A partir de ahí ya fue la de Dios es Cristo. Porque la Niña Puñales había oído el ruido y salió a ver qué pasaba, dándose de boca con la duquesa joven; y mientras tanto el banquero Gavira, sin duda para resarcirse del puñetazo del Potro, se venía sobre don Ibrahim con pésimas intenciones. El cura alto, tras mirar indeciso la barra de hierro que llevaba en la mano, la tiró al suelo antes de retroceder unos pasos para esquivar los golpes que el Potro seguía lanzando contra todo cuanto se movía, incluida su propia sombra.

– ¡Calma! -suplicaba don Ibrahim-. ¡Calma!

A la Niña Puñales le dio un ataque de histeria, empujó a la duquesa joven y se lanzó contra el banquero Gavira con las uñas listas para sacarle los ojos.

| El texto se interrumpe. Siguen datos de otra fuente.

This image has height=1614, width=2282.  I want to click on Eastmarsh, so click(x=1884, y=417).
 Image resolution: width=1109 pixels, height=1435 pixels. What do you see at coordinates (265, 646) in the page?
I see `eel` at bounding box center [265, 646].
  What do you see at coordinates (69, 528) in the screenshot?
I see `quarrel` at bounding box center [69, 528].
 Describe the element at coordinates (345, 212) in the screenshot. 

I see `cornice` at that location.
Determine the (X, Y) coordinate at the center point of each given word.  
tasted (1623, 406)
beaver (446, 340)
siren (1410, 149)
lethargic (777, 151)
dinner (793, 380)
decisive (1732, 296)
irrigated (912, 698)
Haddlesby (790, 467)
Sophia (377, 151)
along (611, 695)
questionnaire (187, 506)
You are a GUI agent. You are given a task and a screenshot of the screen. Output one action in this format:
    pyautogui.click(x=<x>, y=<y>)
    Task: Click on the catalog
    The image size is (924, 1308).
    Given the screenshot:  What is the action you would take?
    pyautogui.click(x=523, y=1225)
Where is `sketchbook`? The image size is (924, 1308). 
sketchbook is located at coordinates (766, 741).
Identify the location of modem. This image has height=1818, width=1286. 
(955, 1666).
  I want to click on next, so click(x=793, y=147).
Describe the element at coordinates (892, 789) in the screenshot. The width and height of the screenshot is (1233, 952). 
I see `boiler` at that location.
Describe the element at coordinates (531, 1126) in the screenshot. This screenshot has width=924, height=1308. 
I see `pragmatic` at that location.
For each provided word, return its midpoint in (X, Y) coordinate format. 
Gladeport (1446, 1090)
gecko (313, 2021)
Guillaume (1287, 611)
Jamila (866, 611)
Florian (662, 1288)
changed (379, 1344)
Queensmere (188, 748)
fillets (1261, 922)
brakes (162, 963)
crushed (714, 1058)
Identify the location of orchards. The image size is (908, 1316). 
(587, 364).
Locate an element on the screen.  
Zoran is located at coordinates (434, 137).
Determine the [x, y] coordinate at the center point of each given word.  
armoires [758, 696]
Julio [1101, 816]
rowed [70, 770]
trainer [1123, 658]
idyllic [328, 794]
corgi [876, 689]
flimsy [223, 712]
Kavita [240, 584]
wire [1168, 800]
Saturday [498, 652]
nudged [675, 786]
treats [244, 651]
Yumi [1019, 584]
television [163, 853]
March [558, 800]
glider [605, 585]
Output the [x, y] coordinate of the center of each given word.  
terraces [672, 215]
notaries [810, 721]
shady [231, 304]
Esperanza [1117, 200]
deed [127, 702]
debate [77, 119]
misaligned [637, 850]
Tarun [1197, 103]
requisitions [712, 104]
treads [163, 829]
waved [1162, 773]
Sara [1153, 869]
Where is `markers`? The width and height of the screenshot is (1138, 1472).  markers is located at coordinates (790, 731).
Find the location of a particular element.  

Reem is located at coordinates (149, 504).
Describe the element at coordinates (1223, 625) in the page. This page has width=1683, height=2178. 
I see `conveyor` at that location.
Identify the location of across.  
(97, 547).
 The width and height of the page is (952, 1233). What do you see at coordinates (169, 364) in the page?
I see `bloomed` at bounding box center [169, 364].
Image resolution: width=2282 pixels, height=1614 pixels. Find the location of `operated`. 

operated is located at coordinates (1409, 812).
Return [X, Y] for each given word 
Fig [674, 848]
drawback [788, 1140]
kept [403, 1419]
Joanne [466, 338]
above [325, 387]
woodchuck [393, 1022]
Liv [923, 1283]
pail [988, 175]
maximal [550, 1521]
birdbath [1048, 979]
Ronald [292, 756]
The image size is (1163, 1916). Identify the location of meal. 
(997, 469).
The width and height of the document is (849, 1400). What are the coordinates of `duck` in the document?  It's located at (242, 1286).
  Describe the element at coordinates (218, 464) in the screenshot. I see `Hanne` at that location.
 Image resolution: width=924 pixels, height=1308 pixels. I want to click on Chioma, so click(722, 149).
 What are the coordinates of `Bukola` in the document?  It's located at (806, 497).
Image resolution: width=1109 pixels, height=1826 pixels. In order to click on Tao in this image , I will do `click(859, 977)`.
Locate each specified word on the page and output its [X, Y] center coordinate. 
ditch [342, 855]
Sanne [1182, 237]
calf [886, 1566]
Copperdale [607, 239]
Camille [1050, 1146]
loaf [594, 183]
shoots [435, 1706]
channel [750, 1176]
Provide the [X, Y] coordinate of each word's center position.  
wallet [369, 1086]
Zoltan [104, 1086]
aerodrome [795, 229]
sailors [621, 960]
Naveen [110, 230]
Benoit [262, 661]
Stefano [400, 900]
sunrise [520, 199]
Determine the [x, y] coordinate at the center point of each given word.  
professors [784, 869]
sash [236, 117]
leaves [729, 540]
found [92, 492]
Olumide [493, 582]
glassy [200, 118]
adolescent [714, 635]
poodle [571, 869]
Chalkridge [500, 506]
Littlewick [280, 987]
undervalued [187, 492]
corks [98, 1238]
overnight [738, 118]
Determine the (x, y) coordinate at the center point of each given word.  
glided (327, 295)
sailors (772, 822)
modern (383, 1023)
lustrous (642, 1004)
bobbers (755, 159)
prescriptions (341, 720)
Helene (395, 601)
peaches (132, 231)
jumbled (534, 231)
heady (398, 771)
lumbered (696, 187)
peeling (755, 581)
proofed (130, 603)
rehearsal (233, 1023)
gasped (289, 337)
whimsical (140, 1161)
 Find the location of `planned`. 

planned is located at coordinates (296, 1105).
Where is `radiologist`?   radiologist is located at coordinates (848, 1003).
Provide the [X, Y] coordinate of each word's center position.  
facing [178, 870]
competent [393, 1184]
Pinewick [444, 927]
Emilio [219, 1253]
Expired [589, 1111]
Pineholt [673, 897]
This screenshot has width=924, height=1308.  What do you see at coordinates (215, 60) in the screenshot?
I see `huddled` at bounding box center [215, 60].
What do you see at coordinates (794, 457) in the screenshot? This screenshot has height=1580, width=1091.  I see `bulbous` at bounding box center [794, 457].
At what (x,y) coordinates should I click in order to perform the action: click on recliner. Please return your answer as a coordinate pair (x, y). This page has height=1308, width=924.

Gavira, con muy escaso sentido de la caballerosidad, la frenó en seco de una bofetada que mandó a la Niña de vuelta al camarote entre revuelo de volantes y lunares, justo a los pies de la silla donde, maniatado y con los ojos vendados, el cura viejo intentaba volver la cabeza para averiguar lo que pasaba. En cuanto a don Ibrahim, la bofetada a la Niña destruyó sus afanes conciliadores, poniéndole un trapo rojo ante la cara. Así que, asumiendo lo inevitable, el gordo ex falso letrado volcó la mesa, agachó la cabeza como le habían enseñado Kid Tunero y don Ernesto Hemingway en el bar Floridita de La Habana, y desempolvando un grito de pelea -«Viva Zapata» dijo, porque fue lo primero que le vino a la cabeza- lanzó sus ciento diez kilos contra el estómago del banquero, llevándoselo con el golpe al otro extremo de la cámara justo cuando el Potro le asestaba al cura alto un derechazo en la cara y el agredido se agarraba a la lámpara para no caerse al suelo. Chisporrotearon los cables de la luz al arrancarlos de cuajo, y el barco se quedó a oscuras.